Quintin Bostic, Cobb schools refute Critical Race Theory claim
Dr. Quintin Bostic’s official Teaching Lab photo, before his profile information was taken down.

The Cobb County School District said Thursday that allegations it purchased curriculum materials promoting Critical Race Theory—against district and state education policies and Georgia law—are untrue.

Superintendent Chris Ragsdale said at a Cobb Board of Education meeting that an investigation into a claim by an Atlanta educational consultant that he sold CRT products to Cobb turned up nothing.

Dr.

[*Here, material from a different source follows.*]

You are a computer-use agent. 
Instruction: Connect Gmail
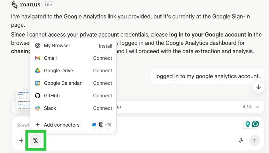(102, 58)
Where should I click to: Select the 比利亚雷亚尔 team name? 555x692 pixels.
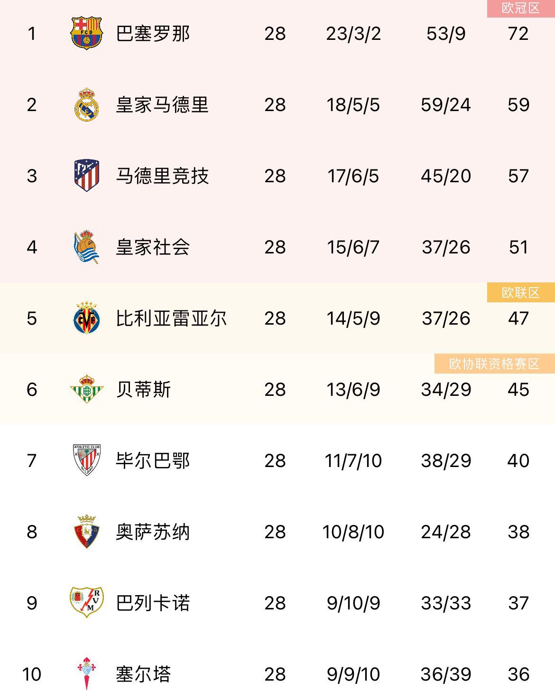pyautogui.click(x=171, y=318)
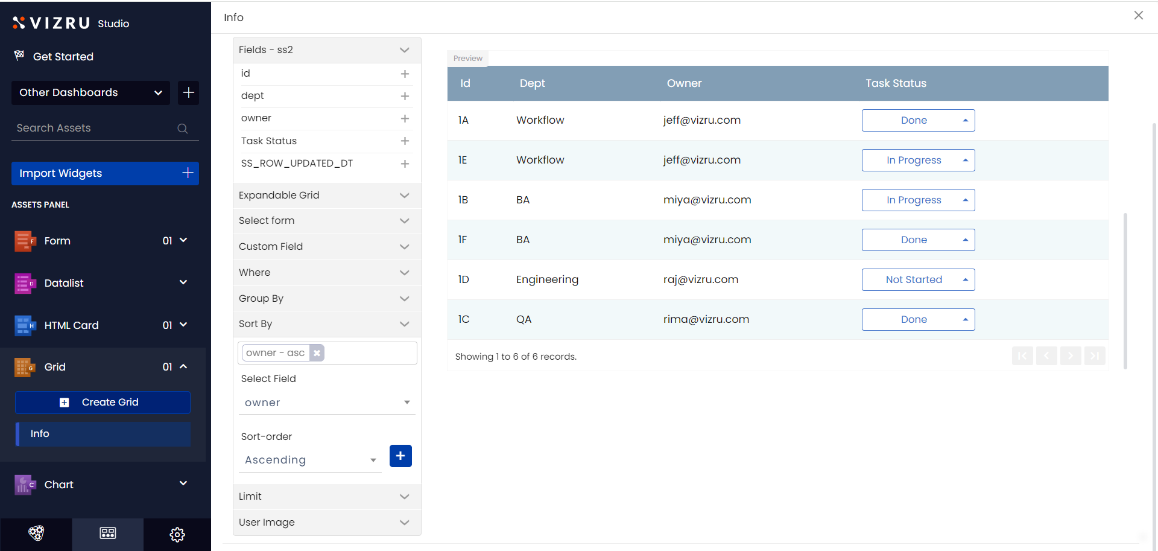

Quinton Bostic had been a content manager with The Teaching Lab, a Washington, D.C. educational non-profit.

In a video released by Project Veritas, a conservative media outlet, Bostic was secretly recorded saying he had sold CRT materials to the Cobb and Fulton school districts.

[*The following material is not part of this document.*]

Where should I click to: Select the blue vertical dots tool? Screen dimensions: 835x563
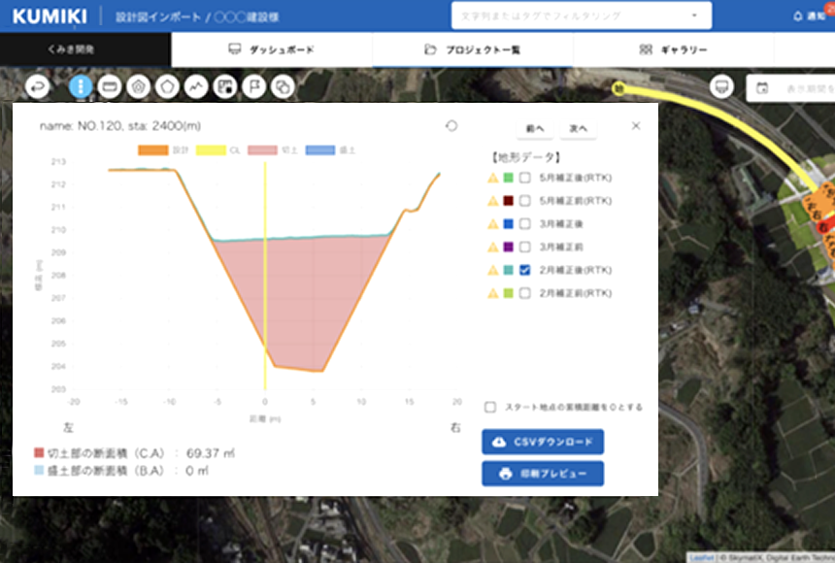[x=81, y=86]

In the video, which was recorded without his knowledge or consent, Bostic described himself as an “evil salesman.”

“If you don’t say the words ‘critical race theory,’ you can technically teach it,” Bostic said in the video (see below), “and they don’t even know what’s going on.”

The Cobb school board last year banned the teaching of Critical Race Theory, as have the Georgia Board of Education and the Georgia legislature under what’s referred to as “divisive concepts” topics.

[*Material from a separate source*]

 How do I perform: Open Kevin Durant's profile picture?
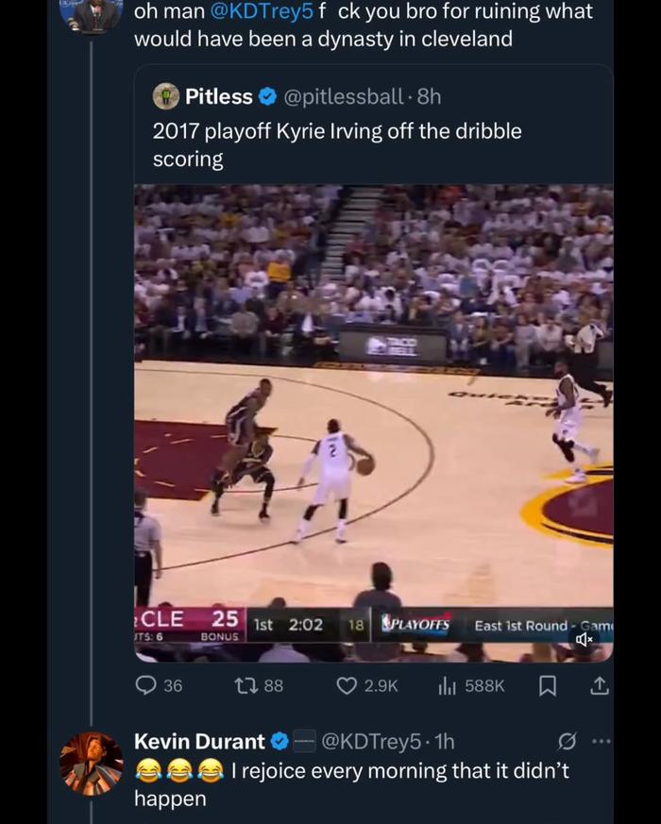92,763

Reading from prepared remarks, Ragsdale said the Cobb school district “has no record of purchasing any product or service from The Teaching Lab or Quintin Bostic. We will continue to monitor the situation as appropriate, just as we would any other concerning allegation of state law, state board policy or a policy of this board.

“The CCSD team will continue to follow this board’s directive prohibiting using district resources and authority to promote unnecessarily divisive content aligned with personal political positions rather than Georgia educational standards. It unnecessarily districts and divides at the expense of instruction and is an abuse of the trust and authority of the public school district.”

Board members did not comment on Ragsdale’s statement or the investigation.

The Fulton County School System also said it has no record of purchasing CRT curriculum from Bostic or the Teaching Lab.

In the video, Bostic said the mission of the Teaching Lab, which he also has dubbed “the Scam Lab . . . is to fundamentally shift the paradigm of teacher professional learning for educational equity.”

He has been placed on administrative leave by The Teaching Lab, which has removed any reference to him from its website.

According to his website, Bostic earned bachelor’s, master’s and Ph.D. degrees in education from Georgia State University.

He was a teacher trainer and instructional content developer at the Atlanta Speech School and an instructor and graduate research assistant at GSU’s College of Education and Human Development.